Application Number: 17/701,506

Abstract

A method including generating, by applying a three-dimensional pose estimation model to an original image generated by a camera, estimated three-dimensional poses for people in the original image. The estimated three-dimensional poses include distances from the camera. The method further includes determining, using the distances, a far people subset of the people. Each person of the far people subset corresponds to a distance from the camera exceeding a threshold distance. The method further includes, deriving, for the far people subset, regions of interest, upscaling a region of interest for a person of the far people subset to generate an upscaled region of interest, and generating, from the original image and the upscaled region of interest, an enhanced image.

Description

Description

BACKGROUND

In a setup where a camera is used to zoom both near and far subjects, people at a far distance from the camera (e.g., people standing at the back of the conference room) do not appear very clear, even with a high-resolution camera. The camera zoom capability further deteriorates the image because the camera zoom capability does not preserve the original decoded quality. Therefore, it is challenging to render distant participants or objects with equal clarity as participants or objects that are near the camera. This limitation constrains other intelligent applications, such as framing and tracking far people, room analytics, etc.

SUMMARY

In general, in one aspect, one or more embodiments relate to a method including generating, by applying a three-dimensional pose estimation model to an original image generated by a camera, estimated three-dimensional poses for people in the original image. The estimated three-dimensional poses include distances from the camera.
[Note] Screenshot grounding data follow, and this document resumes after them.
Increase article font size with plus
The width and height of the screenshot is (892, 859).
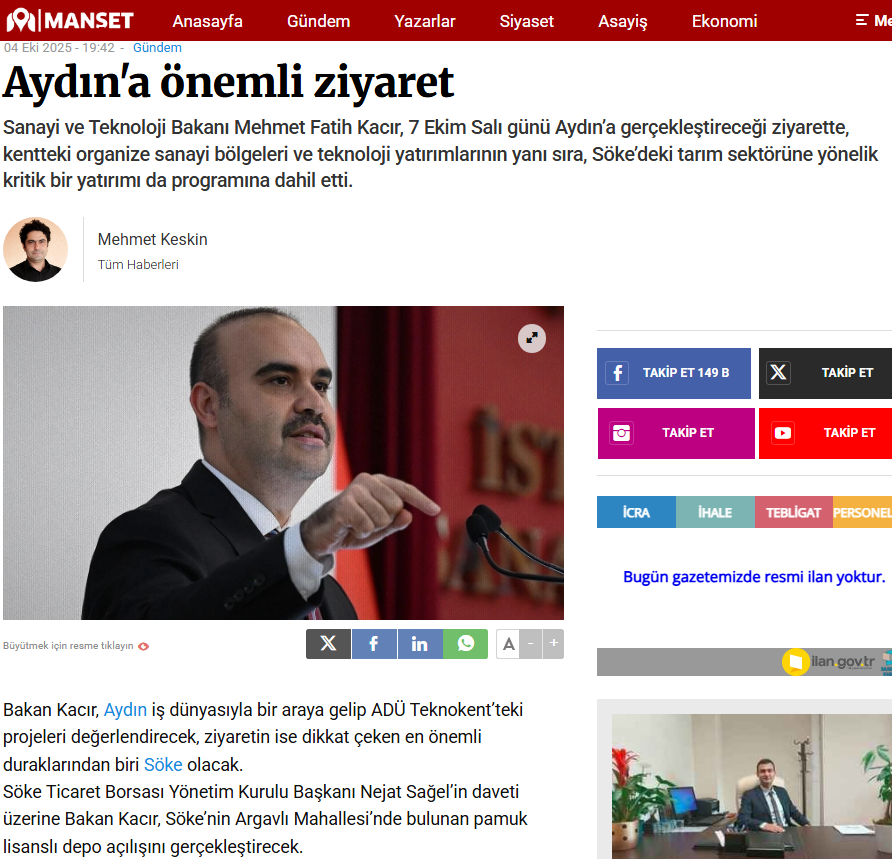[x=553, y=644]
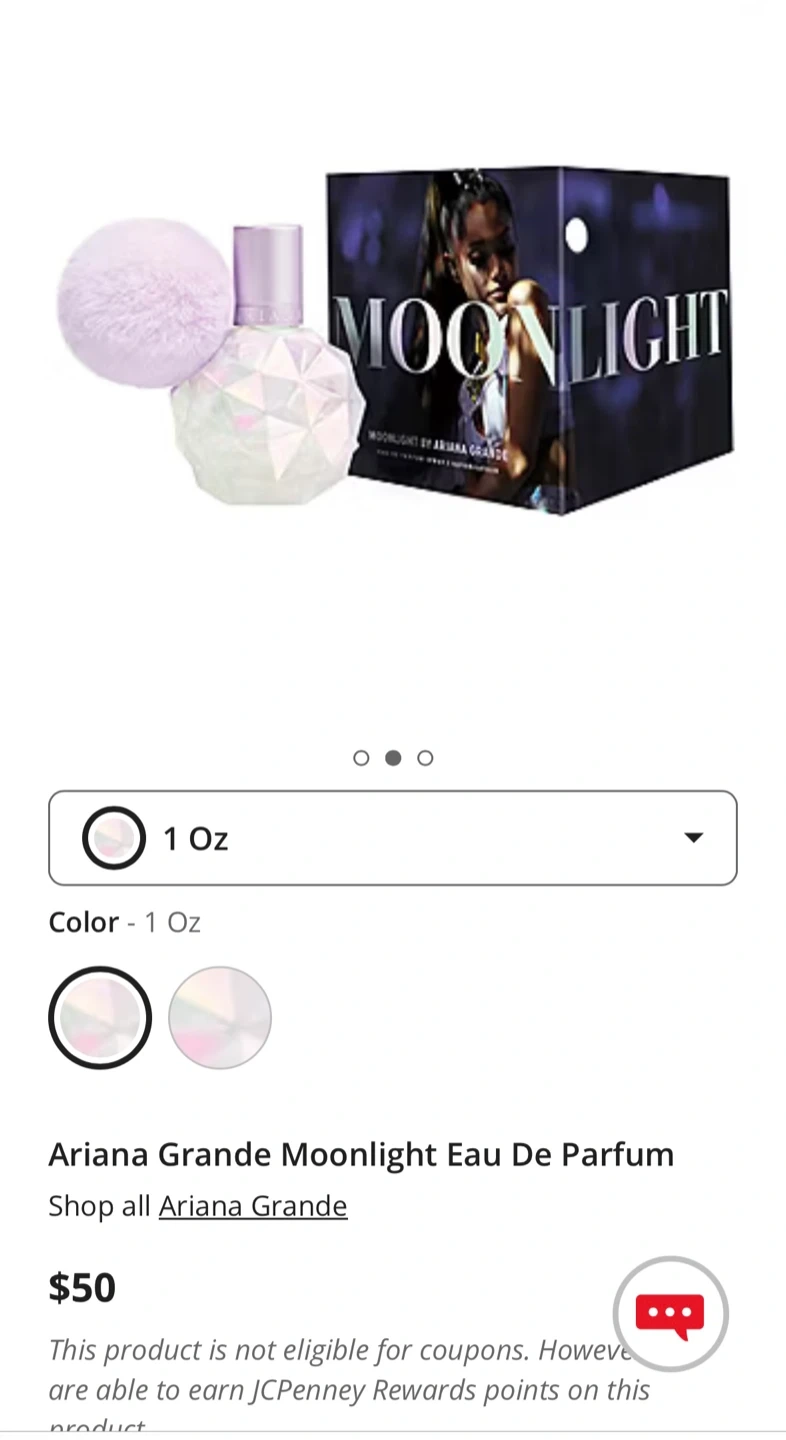The height and width of the screenshot is (1440, 786).
Task: Click the swatch icon inside size dropdown
Action: (114, 838)
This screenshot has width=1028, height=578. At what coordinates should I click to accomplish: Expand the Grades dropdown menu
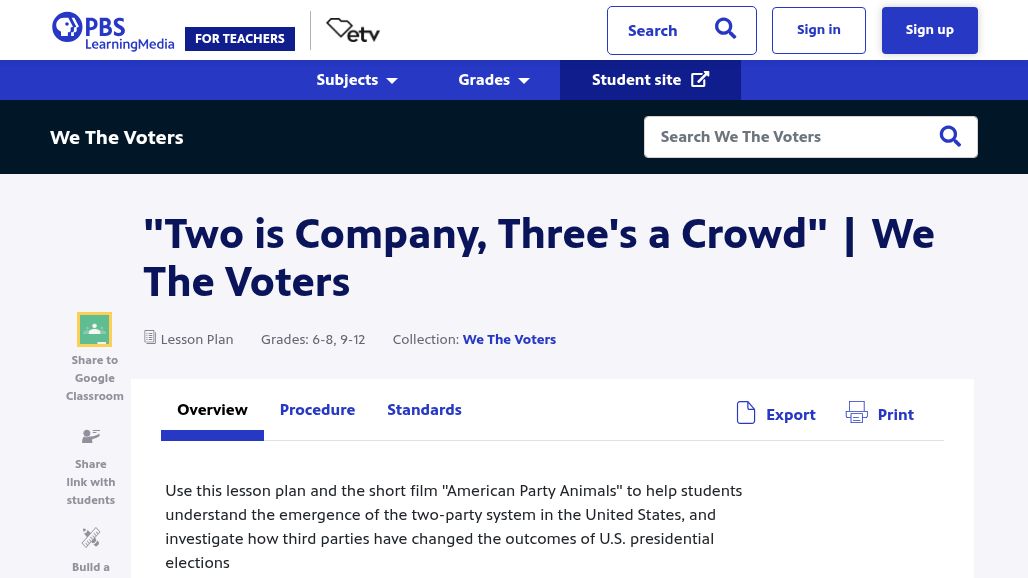494,80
The method further includes determining, using the distances, a far people subset of the people. Each person of the far people subset corresponds to a distance from the camera exceeding a threshold distance. The method further includes, deriving, for the far people subset, regions of interest, upscaling a region of interest for a person of the far people subset to generate an upscaled region of interest, and generating, from the original image and the upscaled region of interest, an enhanced image.

In general, in one aspect, one or more embodiments relate to a system including an input device with a camera, and a video module. The video model includes a three-dimensional pose estimation model, an image analyzer, and a super resolution model. The three dimensional pose estimation model is configured to generate estimated three-dimensional pose identifiers of poses of people in the original image that are located at various distances from the camera. The image analyzer is configured to derive, for a far people subset of the plurality of people, region of interest identifiers for regions of interest, wherein the far people subset are a subset of the people that exceed a threshold distance from the camera as defined in the plurality of estimated three-dimensional pose identifiers. The super resolution model is configured to upscale a first region of interest of the regions of interest for a first person of the far people subset to generate an upscaled first region of interest, and generate, from the original image and the upscaled first region of interest, an enhanced image.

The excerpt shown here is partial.